Material for this task:
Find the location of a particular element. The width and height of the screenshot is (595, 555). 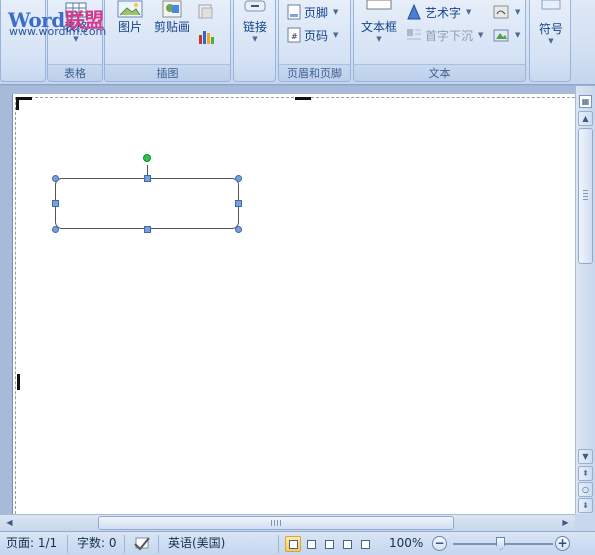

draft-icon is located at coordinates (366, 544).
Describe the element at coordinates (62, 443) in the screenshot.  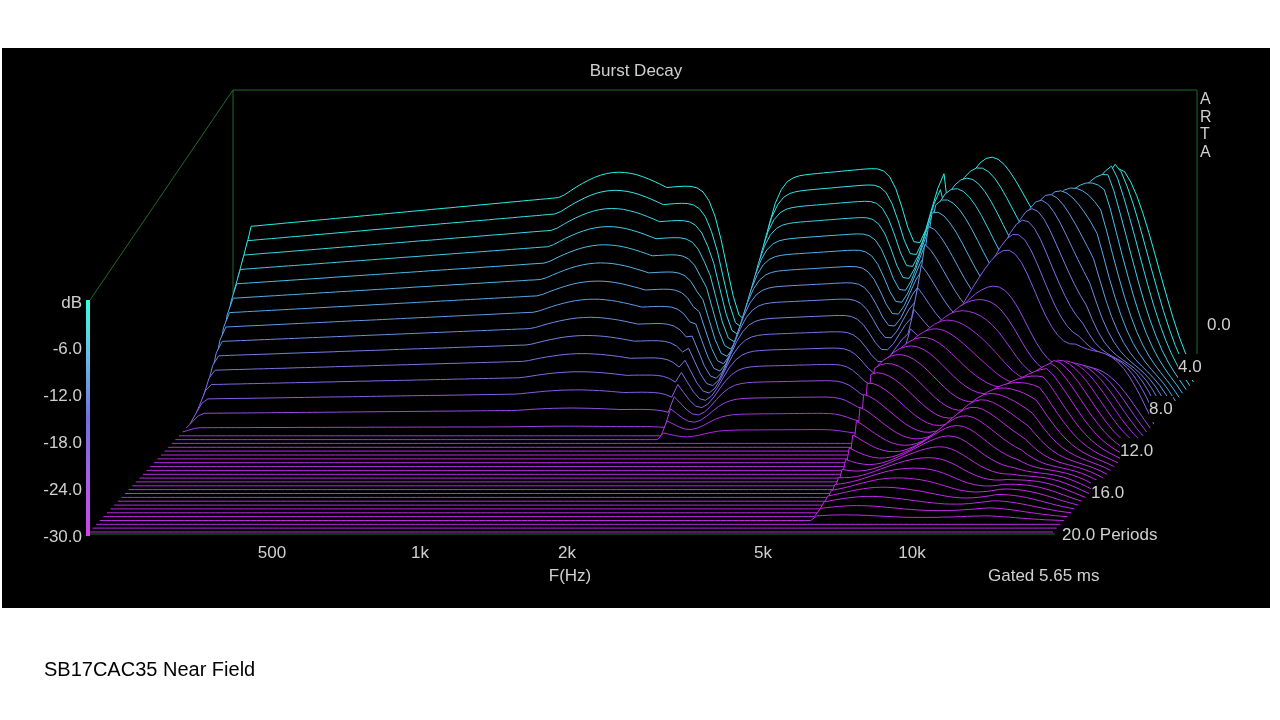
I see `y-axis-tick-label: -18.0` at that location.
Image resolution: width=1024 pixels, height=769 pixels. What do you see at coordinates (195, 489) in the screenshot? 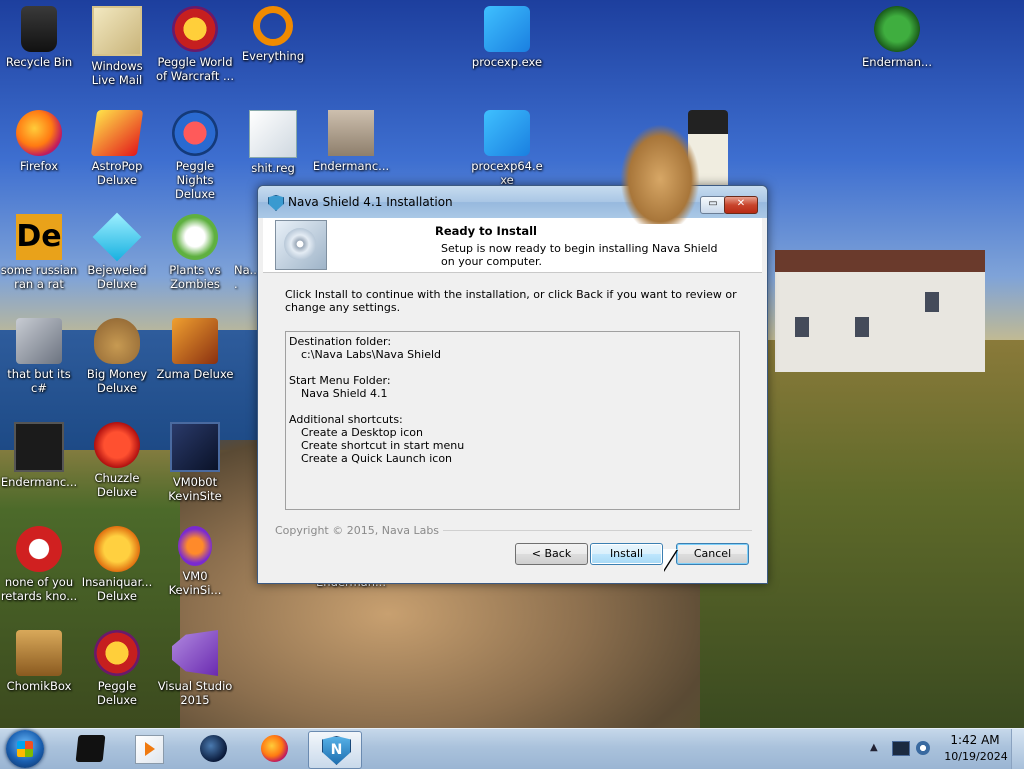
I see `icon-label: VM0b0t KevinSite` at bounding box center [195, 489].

Brief: Rewrite all of the data above, replacing "screenshot" with "screen capture" and keeping everything else the same. Leave the pictures out.

Written answer:
Find the location of a particular element. The width and height of the screen capture is (595, 555). 

draft-icon is located at coordinates (366, 544).
Describe the element at coordinates (62, 443) in the screen capture.  
I see `y-axis-tick-label: -18.0` at that location.
Image resolution: width=1024 pixels, height=769 pixels. What do you see at coordinates (195, 489) in the screen capture? 
I see `icon-label: VM0b0t KevinSite` at bounding box center [195, 489].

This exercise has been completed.